*** Provided information Section Begins ***

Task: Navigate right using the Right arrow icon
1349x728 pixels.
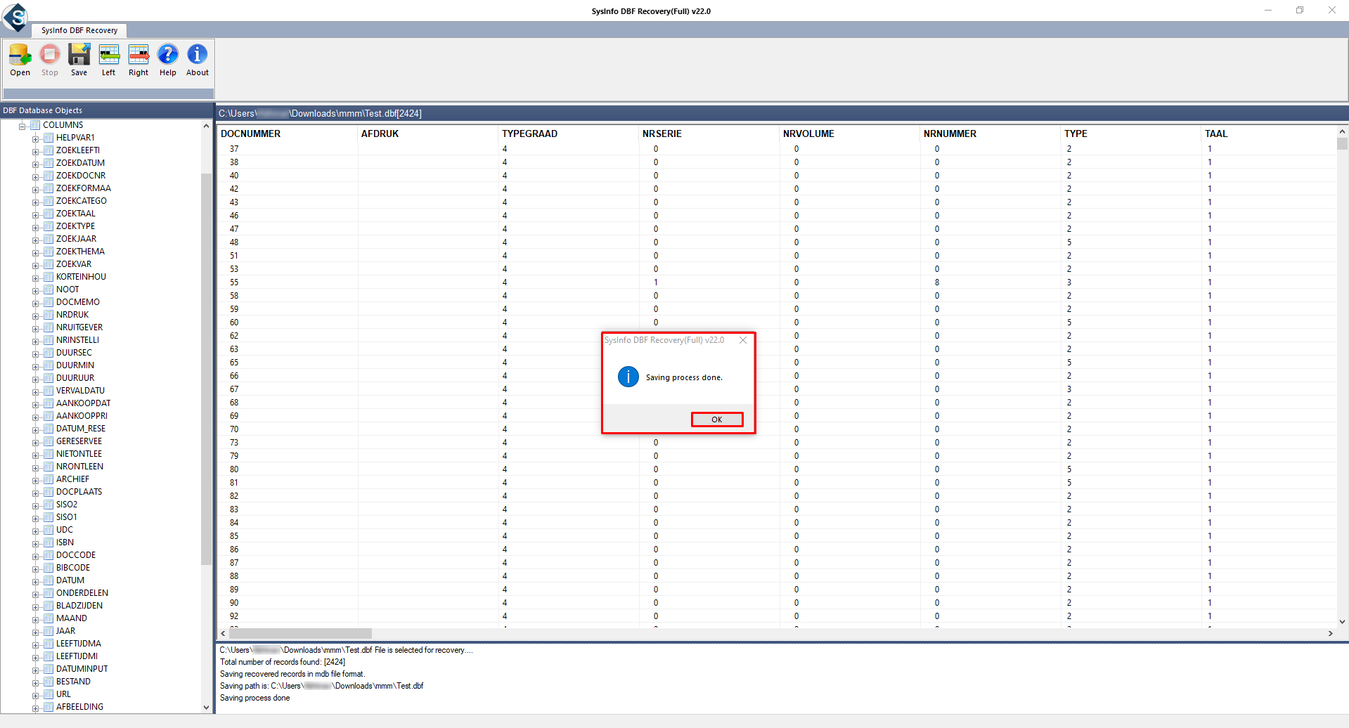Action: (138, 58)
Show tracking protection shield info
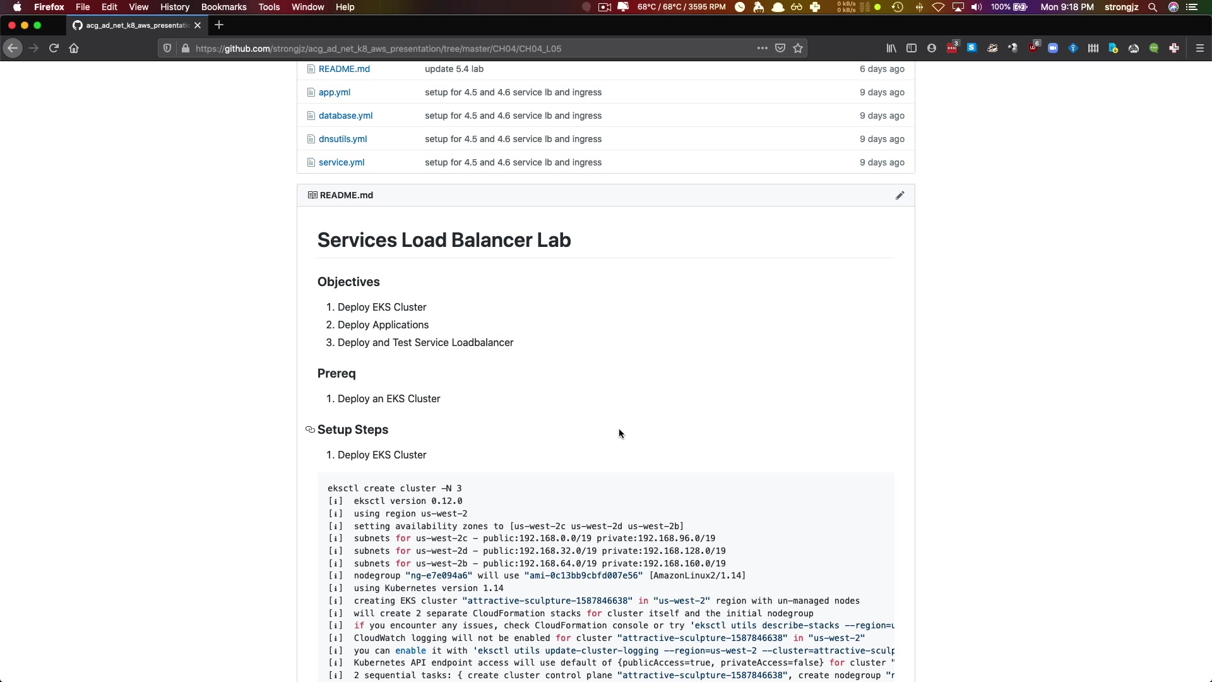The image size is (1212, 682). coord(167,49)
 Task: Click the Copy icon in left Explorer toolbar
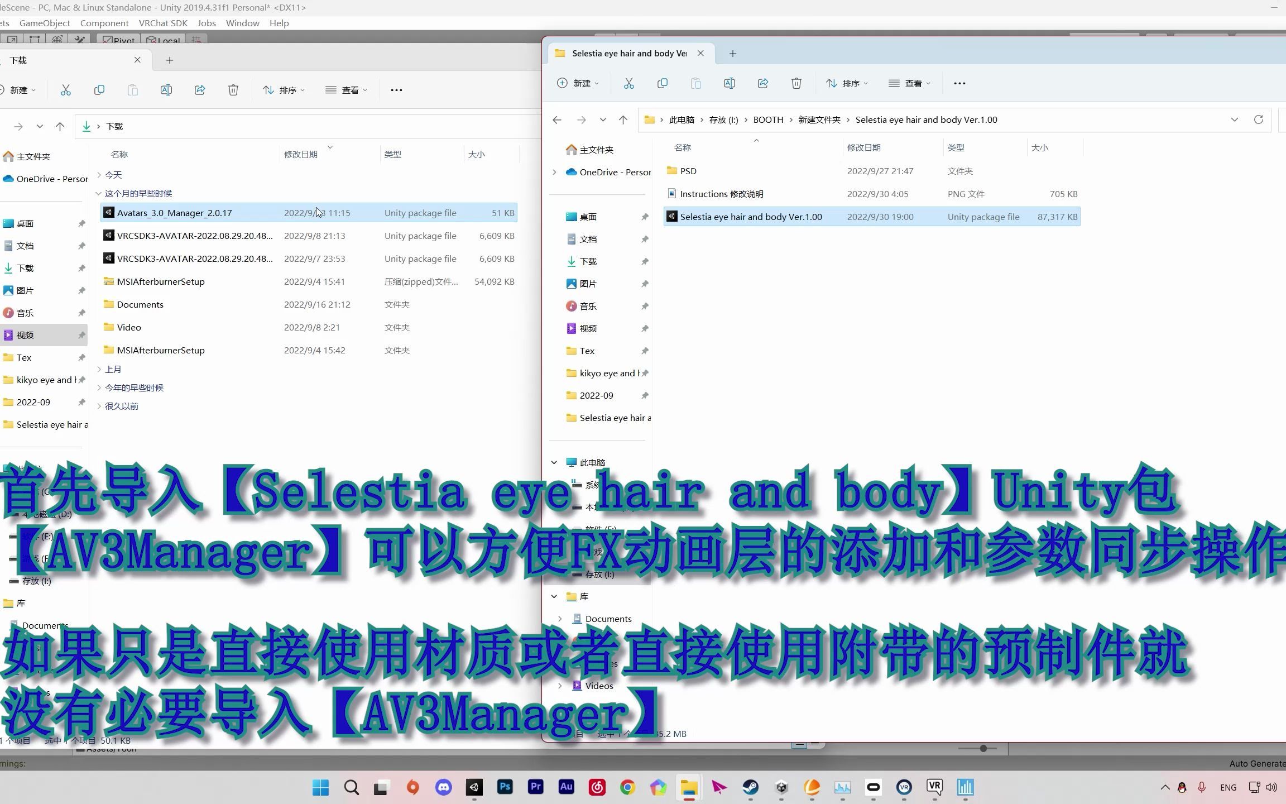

*** Provided information Section Ends ***

** Your instructions **
An answer containing only the lines from the one holding "Show tracking protection shield info" through the close of the entries above, reproduced exactly and stripped of pictures, is expected.

** Reply to the task **
Show tracking protection shield info
The image size is (1212, 682). coord(167,49)
 Task: Click the Copy icon in left Explorer toolbar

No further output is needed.